-------- Extracted data

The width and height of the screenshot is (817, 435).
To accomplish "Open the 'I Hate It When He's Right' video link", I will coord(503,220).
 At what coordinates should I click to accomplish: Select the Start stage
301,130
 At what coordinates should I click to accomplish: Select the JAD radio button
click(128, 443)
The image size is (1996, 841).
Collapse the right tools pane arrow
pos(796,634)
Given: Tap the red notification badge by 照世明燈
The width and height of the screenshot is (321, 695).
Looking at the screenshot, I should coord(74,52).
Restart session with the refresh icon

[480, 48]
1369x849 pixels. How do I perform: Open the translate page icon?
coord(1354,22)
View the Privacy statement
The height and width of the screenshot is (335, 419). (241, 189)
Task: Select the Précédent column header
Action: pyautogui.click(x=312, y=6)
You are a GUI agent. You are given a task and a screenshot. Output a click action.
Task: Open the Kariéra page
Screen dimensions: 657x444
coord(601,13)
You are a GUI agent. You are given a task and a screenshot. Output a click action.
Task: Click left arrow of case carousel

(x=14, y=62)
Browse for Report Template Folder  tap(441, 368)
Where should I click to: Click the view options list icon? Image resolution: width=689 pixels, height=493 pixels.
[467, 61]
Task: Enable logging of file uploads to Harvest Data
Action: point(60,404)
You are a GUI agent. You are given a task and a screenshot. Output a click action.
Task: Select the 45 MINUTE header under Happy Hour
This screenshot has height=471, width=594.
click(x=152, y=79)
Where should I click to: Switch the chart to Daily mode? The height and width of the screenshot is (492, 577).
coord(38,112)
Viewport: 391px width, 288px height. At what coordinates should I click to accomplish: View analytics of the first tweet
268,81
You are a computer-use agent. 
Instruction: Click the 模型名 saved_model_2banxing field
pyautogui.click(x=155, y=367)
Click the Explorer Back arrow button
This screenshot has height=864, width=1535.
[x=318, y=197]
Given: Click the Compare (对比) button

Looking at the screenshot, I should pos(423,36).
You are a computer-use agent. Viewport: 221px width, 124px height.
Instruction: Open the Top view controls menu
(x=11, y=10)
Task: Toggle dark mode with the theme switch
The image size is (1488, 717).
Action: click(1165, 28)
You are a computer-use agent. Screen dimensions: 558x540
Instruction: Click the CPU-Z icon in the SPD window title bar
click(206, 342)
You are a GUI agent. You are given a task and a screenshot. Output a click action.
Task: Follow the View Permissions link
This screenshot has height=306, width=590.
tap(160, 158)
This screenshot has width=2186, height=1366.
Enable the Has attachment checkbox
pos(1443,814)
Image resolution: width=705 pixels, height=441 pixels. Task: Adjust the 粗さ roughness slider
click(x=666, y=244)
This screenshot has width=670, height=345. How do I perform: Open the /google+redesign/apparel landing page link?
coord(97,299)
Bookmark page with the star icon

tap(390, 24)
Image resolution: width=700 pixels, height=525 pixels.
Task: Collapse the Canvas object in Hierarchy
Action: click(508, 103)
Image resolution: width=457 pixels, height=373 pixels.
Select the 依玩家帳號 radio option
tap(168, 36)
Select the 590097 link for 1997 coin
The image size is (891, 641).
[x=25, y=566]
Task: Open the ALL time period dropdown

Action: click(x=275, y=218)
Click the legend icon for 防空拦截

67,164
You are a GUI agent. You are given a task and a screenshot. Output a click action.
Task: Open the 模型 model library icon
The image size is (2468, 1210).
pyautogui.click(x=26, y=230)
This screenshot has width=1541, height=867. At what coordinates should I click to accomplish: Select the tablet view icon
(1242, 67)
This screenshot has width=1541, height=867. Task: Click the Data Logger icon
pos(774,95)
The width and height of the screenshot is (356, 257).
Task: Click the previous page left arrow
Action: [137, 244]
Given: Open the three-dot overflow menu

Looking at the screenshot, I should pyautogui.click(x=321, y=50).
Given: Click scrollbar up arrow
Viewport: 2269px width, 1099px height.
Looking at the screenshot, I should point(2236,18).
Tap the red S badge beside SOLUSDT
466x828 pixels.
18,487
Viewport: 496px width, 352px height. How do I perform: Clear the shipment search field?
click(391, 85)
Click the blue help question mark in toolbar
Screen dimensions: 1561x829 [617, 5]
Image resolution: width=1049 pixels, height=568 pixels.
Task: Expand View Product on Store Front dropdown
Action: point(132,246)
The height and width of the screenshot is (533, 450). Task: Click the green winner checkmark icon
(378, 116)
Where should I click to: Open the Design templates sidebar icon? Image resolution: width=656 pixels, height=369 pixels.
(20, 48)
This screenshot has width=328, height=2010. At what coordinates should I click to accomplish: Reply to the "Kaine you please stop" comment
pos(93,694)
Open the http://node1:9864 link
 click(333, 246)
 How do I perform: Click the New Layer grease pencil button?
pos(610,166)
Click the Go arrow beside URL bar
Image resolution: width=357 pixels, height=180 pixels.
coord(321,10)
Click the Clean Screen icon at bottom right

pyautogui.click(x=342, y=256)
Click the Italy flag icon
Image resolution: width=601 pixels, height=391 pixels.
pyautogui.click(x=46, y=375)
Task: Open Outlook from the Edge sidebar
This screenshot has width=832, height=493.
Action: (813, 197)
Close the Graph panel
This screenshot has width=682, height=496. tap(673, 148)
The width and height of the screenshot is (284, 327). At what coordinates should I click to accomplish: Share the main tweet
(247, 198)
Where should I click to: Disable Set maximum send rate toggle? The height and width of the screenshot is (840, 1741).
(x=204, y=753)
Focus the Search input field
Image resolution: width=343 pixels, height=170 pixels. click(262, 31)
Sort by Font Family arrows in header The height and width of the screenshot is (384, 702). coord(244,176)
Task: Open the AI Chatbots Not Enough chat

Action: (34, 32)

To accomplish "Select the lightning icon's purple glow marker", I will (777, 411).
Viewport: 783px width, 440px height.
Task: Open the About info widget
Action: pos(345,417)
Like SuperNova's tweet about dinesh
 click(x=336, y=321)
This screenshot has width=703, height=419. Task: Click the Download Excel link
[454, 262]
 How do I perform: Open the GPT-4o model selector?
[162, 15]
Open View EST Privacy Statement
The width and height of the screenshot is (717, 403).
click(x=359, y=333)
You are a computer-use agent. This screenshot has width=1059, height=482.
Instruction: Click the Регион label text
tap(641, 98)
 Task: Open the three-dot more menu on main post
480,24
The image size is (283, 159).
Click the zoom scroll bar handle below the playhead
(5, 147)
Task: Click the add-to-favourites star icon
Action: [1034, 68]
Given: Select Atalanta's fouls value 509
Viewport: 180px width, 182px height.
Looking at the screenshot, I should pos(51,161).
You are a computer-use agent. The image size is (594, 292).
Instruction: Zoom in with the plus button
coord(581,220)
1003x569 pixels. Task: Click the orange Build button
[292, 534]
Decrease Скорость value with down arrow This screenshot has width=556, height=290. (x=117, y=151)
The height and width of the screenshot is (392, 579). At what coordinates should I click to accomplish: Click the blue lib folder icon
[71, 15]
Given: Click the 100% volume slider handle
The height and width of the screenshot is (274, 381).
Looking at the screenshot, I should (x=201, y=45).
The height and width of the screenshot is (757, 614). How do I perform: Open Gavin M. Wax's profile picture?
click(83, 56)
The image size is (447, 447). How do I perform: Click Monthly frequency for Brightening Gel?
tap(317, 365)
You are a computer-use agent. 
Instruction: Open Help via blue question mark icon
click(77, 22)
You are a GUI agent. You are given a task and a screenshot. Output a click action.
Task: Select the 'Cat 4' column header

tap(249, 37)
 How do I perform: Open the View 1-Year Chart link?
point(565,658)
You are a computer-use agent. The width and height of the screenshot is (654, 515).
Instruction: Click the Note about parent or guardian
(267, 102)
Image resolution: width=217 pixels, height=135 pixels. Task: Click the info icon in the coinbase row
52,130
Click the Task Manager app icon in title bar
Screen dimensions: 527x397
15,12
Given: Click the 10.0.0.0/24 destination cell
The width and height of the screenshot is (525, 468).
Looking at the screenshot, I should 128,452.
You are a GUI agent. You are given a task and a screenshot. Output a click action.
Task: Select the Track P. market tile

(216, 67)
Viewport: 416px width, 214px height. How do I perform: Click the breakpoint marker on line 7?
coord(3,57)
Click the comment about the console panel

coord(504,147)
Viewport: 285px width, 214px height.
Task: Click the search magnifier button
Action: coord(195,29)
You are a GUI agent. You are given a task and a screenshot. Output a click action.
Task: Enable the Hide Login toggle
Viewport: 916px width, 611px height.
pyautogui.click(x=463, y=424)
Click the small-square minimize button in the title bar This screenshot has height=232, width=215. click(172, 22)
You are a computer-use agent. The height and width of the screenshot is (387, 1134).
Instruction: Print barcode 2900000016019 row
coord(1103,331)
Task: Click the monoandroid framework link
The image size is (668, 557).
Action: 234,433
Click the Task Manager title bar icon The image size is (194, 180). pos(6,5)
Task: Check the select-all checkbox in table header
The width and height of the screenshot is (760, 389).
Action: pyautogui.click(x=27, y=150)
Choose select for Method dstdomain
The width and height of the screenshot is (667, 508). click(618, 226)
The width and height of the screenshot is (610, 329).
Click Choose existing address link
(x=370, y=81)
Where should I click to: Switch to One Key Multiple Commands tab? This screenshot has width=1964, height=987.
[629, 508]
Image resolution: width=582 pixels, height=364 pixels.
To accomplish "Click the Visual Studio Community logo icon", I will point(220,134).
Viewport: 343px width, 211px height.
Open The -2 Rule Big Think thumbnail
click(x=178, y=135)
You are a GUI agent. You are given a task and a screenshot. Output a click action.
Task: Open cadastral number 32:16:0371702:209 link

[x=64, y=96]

----------------

- _Directions for this task_: Please recast the records as a Markdown table with the columns Row and Line, starting at the first line and ending at the line that contains "click(128, 443)", and leave out any blank lines.

- _Reply_:
| Row | Line |
|---|---|
| 1 | The width and height of the screenshot is (817, 435). |
| 2 | To accomplish "Open the 'I Hate It When He's Right' video link", I will coord(503,220). |
| 3 |  At what coordinates should I click to accomplish: Select the Start stage |
| 4 | 301,130 |
| 5 |  At what coordinates should I click to accomplish: Select the JAD radio button |
| 6 | click(128, 443) |